Based on experience of raising more than $9 million funding on crowdfunding platforms such as Kickstarter and Indiegogo, Heather Delaney, Head of Kickstarter and Consumer Tech at Dynamo PR shares her top tips for a successful crowdfunding campaign. According to Crowdfunding Industry Report by Massolution: Crowdfunding platforms raised $2.7 billion and successfully funded more than 1m campaigns in 2012. It also forecasts an 81% increase in global crowdfunding volumes in 2013, to $5.1 billion.
Key takeaways include:
- Keep it simple. Entrepreneurs can sometimes explain their project as though everyone reading understands what they know, as though they have been part of the journey from the beginning. The consumer might not understand the difference between hardware and software! When you’ve spent so much time on a project You tend to forget what people are interested in.
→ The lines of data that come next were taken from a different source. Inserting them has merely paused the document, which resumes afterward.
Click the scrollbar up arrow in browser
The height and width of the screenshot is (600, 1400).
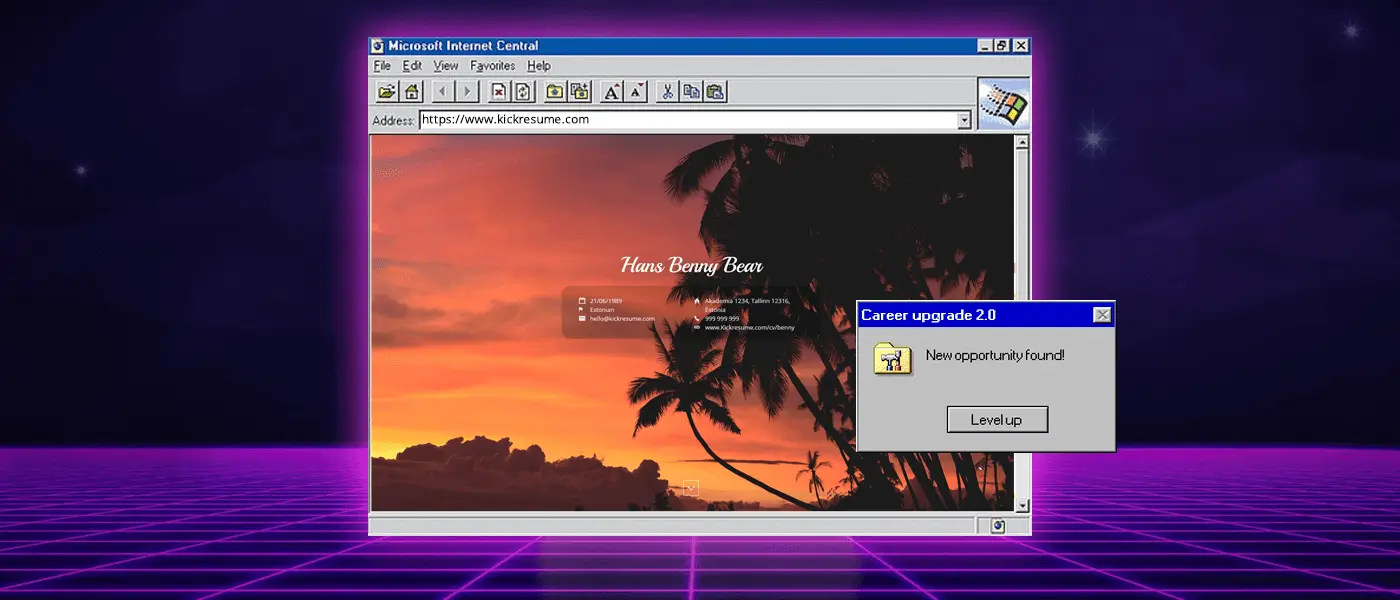click(1021, 143)
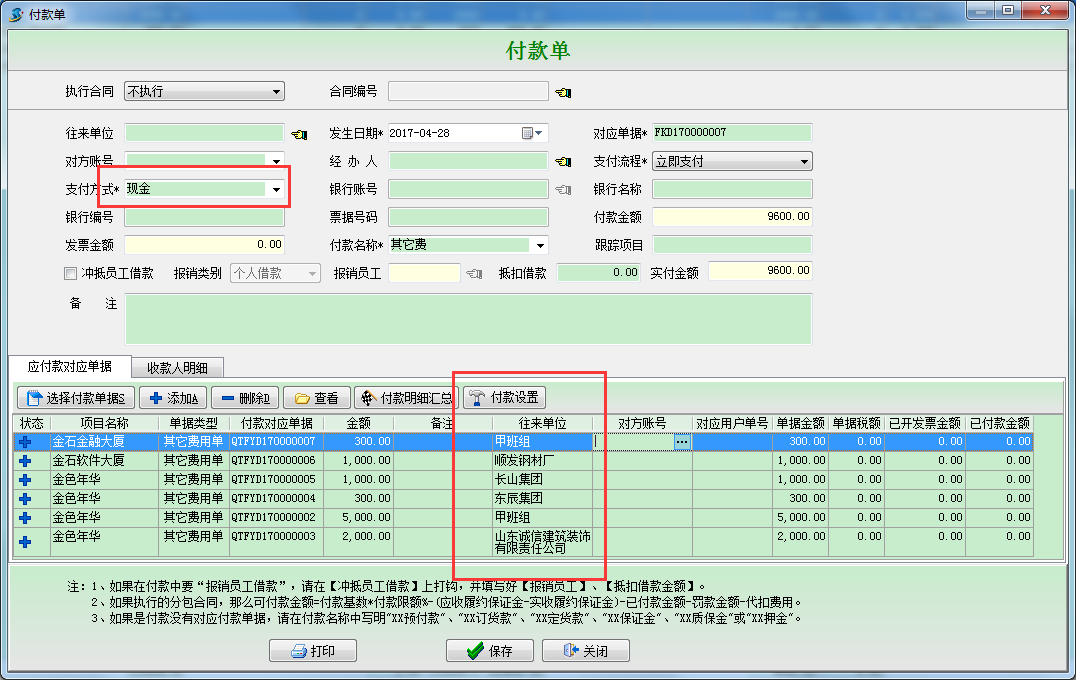Open the 执行合同 dropdown showing 不执行

(x=278, y=90)
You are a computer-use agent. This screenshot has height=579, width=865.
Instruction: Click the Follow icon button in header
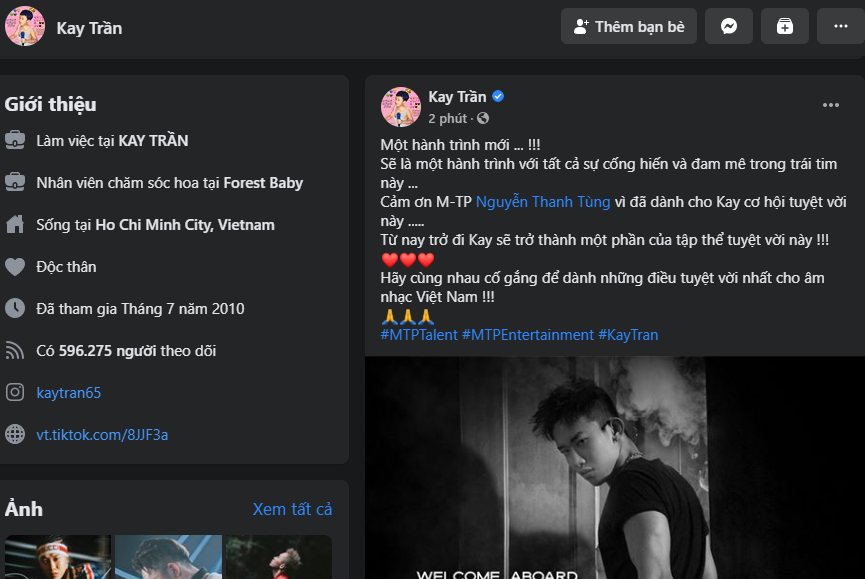pyautogui.click(x=785, y=27)

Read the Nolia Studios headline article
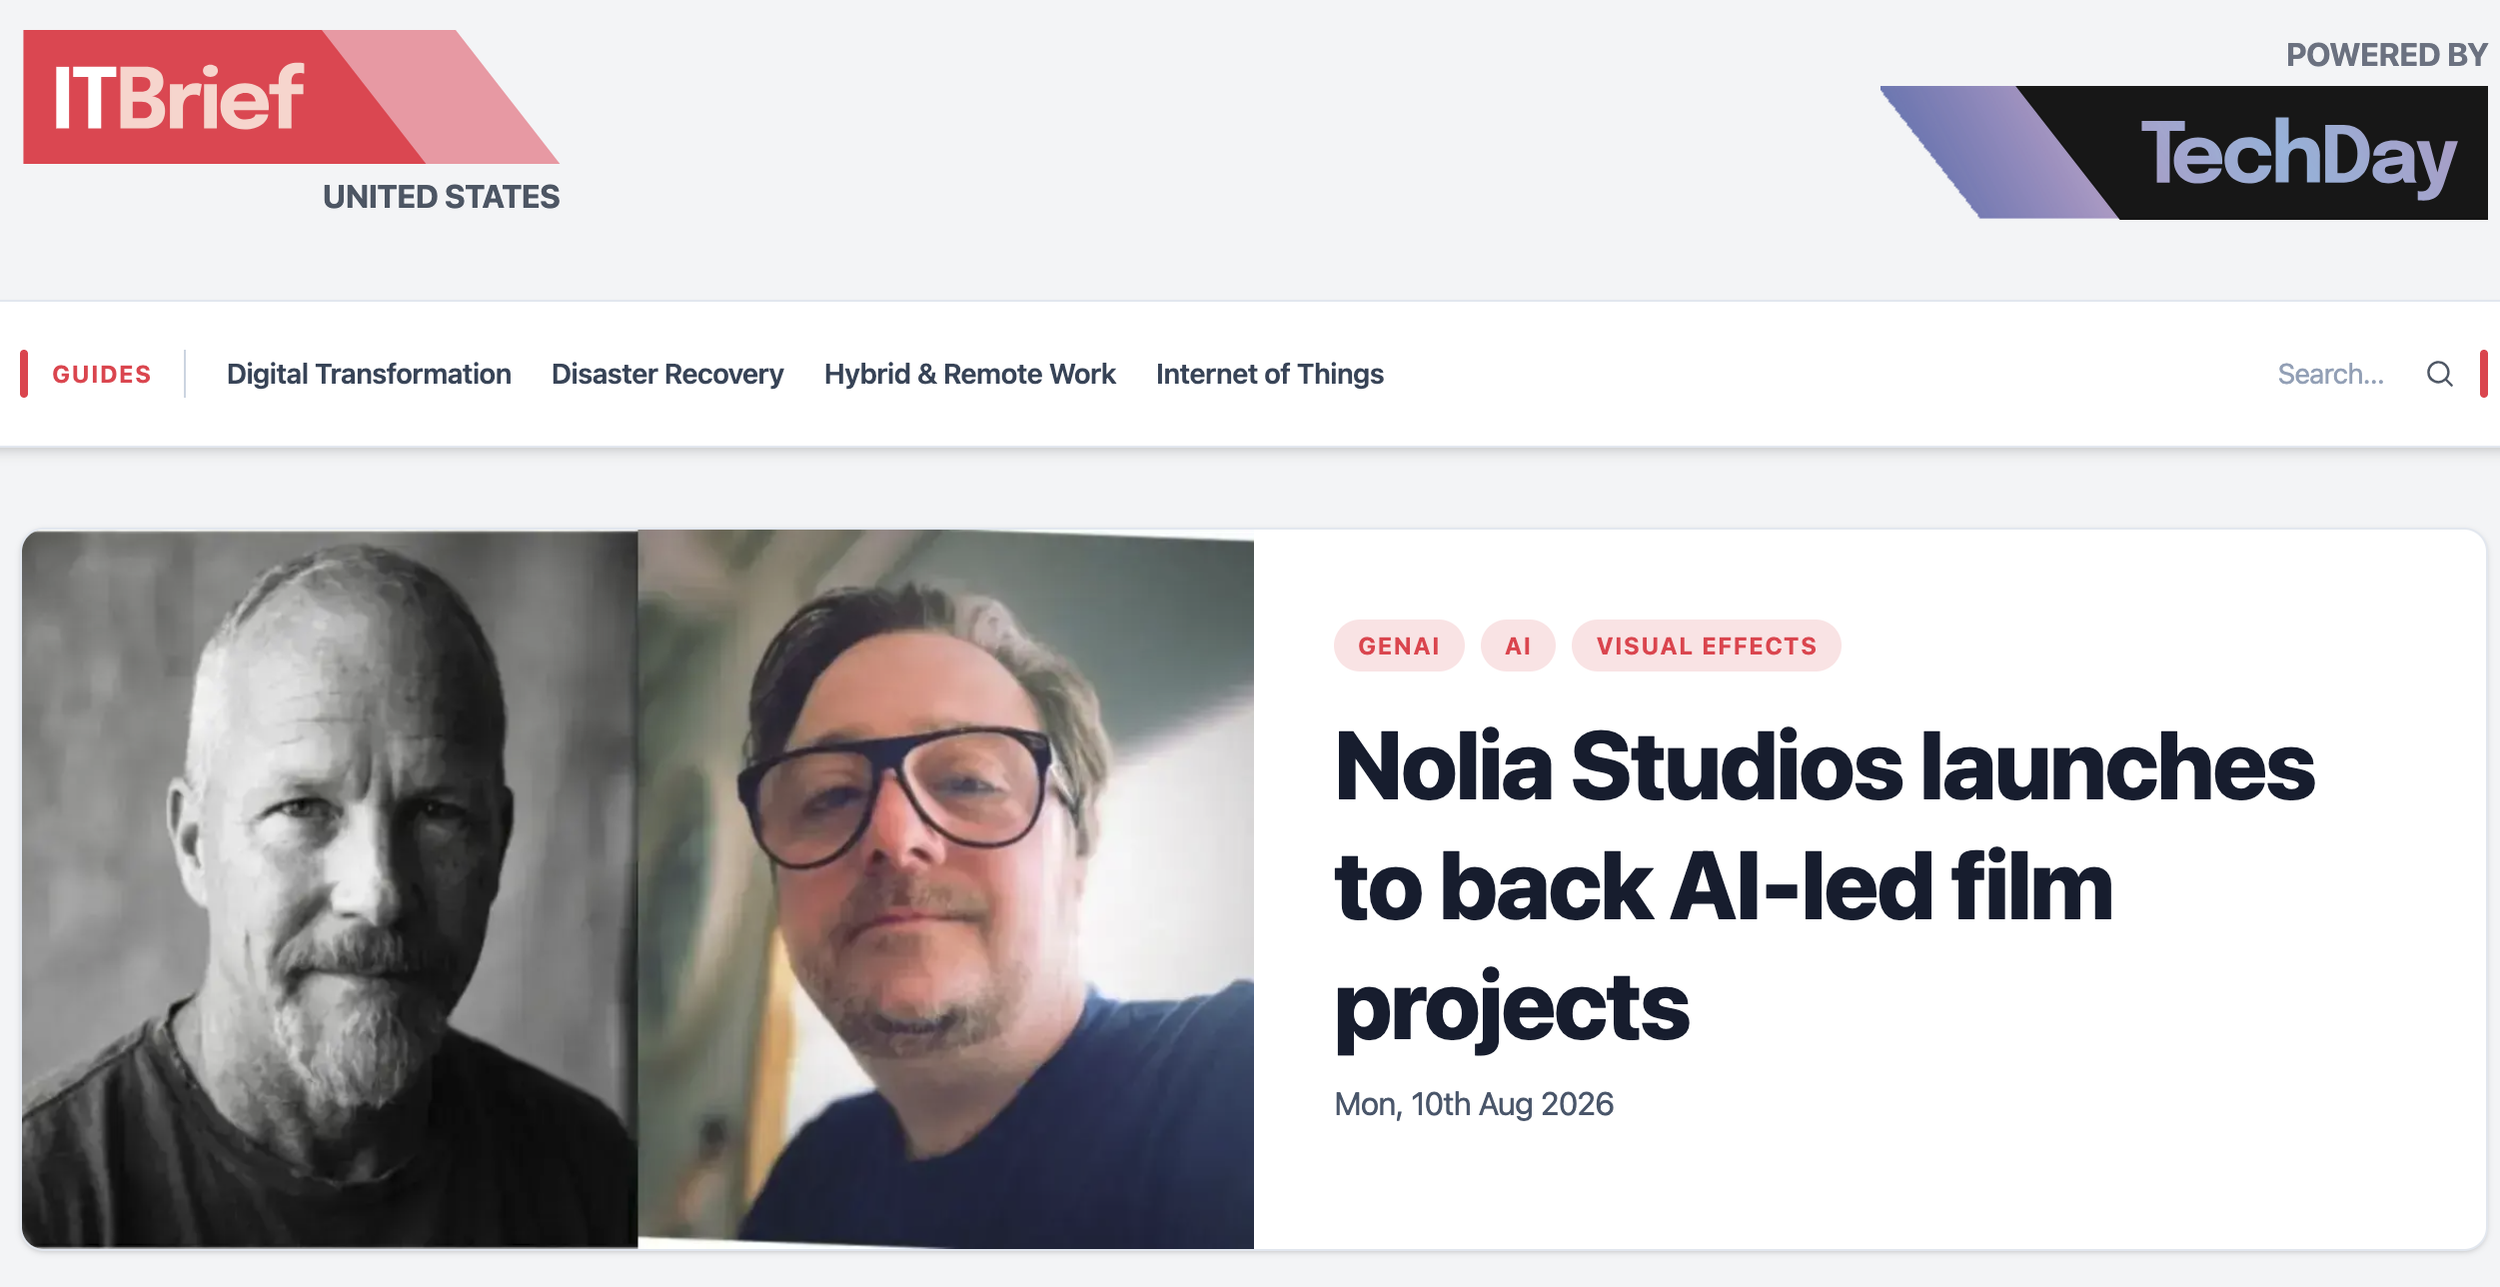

- Creativity. Your crowdfunding campaign must demonstrate the value to the consumer in an engaging way. Heather uses a great example of how she made use of Etsy artists to help launch a 3D printing pen. It can be a bit of extra work but these grand gestures can be very powerful. If you have nothing to show people of what your product is capable of, you’re only doing half the work.
- PR. A lot of people overlook their PR. They don’t really think about what’s required for a journalist to write a great article. Press requires good content. You have to give them something, and not just a link. Remember, journalists may receive over 200 emails in a week so help them out a little. Make sure you supply high res imagery, a video, project details, demo/prototype, specs, team biographies- ANYTHING that makes it easy for a busy journalist to want to publish your story.
So, when crowdfunding, forget about your own world. You may have been working on a software issue for 2 years but for the rest of us, that’s not as interesting as your end product being easy and fun to use. No irrelevant updates, and that includes the new office cate or refrigerator! If you’re spending the crowds money on things outside of the product it’s a sure way to incur their wrath…
Some quick ways to fail with your crowdfunding campaign:
- Your video is 8,12,20 minutes long. No one can watch more than 3 minutes at most. Your video should be your elevator pitch. If you can’t say it in 3 minutes then there’s something wrong.
- Keeping the project secret then demanding press coverage when launch time comes. You can’t surprise the press and then excpect them to jump at the chance to write about you.